-- Start --

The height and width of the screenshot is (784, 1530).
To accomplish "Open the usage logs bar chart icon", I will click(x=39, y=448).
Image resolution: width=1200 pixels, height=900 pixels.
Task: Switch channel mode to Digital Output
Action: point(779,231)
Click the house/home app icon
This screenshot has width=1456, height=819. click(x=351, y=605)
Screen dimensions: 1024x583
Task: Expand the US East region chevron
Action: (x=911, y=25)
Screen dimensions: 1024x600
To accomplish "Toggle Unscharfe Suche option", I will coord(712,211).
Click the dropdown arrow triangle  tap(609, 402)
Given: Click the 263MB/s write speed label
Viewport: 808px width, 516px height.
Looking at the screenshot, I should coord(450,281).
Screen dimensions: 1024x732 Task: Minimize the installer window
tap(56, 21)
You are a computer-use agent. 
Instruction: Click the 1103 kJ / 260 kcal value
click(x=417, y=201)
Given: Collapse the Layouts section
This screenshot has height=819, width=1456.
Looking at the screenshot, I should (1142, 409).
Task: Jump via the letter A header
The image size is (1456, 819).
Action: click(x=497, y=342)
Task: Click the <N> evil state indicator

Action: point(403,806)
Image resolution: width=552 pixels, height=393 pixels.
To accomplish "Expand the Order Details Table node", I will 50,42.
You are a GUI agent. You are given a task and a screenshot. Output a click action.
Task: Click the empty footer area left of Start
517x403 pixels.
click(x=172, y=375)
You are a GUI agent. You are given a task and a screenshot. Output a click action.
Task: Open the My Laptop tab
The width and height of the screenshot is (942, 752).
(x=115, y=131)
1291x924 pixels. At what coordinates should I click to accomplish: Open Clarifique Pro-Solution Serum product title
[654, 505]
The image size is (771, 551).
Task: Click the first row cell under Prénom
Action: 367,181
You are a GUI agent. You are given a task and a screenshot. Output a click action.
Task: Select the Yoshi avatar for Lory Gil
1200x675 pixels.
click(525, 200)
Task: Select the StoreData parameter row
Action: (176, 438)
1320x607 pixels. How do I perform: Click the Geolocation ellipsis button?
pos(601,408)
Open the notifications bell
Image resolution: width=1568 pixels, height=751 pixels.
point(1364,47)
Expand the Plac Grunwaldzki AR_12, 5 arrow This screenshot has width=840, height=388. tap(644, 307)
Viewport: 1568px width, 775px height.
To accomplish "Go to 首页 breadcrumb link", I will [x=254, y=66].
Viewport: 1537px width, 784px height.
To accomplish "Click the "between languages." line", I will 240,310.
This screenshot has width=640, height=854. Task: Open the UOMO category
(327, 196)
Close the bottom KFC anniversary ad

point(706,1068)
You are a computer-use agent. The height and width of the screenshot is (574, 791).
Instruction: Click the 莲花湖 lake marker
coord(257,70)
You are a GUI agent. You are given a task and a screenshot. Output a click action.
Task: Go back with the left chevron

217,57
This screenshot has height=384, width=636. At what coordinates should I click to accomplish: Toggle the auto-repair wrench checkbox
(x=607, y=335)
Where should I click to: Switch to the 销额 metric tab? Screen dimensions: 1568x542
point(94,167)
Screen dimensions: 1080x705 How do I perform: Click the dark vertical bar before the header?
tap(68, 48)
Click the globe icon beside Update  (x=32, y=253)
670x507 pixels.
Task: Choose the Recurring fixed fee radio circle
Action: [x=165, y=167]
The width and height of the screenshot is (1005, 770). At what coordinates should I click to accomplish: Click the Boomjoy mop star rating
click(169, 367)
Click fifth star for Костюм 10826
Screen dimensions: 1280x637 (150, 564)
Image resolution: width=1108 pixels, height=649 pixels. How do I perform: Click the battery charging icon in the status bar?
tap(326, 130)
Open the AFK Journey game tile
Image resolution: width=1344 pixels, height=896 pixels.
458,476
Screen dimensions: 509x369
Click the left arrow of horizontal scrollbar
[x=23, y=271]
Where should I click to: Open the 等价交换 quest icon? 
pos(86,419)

-- End --

> **Aim**: Print these lines exactly, from the first line through the line with "click(x=172, y=375)".

> **Answer to the task**:
The height and width of the screenshot is (784, 1530).
To accomplish "Open the usage logs bar chart icon", I will click(x=39, y=448).
Image resolution: width=1200 pixels, height=900 pixels.
Task: Switch channel mode to Digital Output
Action: point(779,231)
Click the house/home app icon
This screenshot has width=1456, height=819. click(x=351, y=605)
Screen dimensions: 1024x583
Task: Expand the US East region chevron
Action: (x=911, y=25)
Screen dimensions: 1024x600
To accomplish "Toggle Unscharfe Suche option", I will coord(712,211).
Click the dropdown arrow triangle  tap(609, 402)
Given: Click the 263MB/s write speed label
Viewport: 808px width, 516px height.
Looking at the screenshot, I should coord(450,281).
Screen dimensions: 1024x732 Task: Minimize the installer window
tap(56, 21)
You are a computer-use agent. 
Instruction: Click the 1103 kJ / 260 kcal value
click(x=417, y=201)
Given: Collapse the Layouts section
This screenshot has height=819, width=1456.
Looking at the screenshot, I should (1142, 409).
Task: Jump via the letter A header
The image size is (1456, 819).
Action: click(x=497, y=342)
Task: Click the <N> evil state indicator

Action: point(403,806)
Image resolution: width=552 pixels, height=393 pixels.
To accomplish "Expand the Order Details Table node", I will 50,42.
You are a GUI agent. You are given a task and a screenshot. Output a click action.
Task: Click the empty footer area left of Start
517x403 pixels.
click(x=172, y=375)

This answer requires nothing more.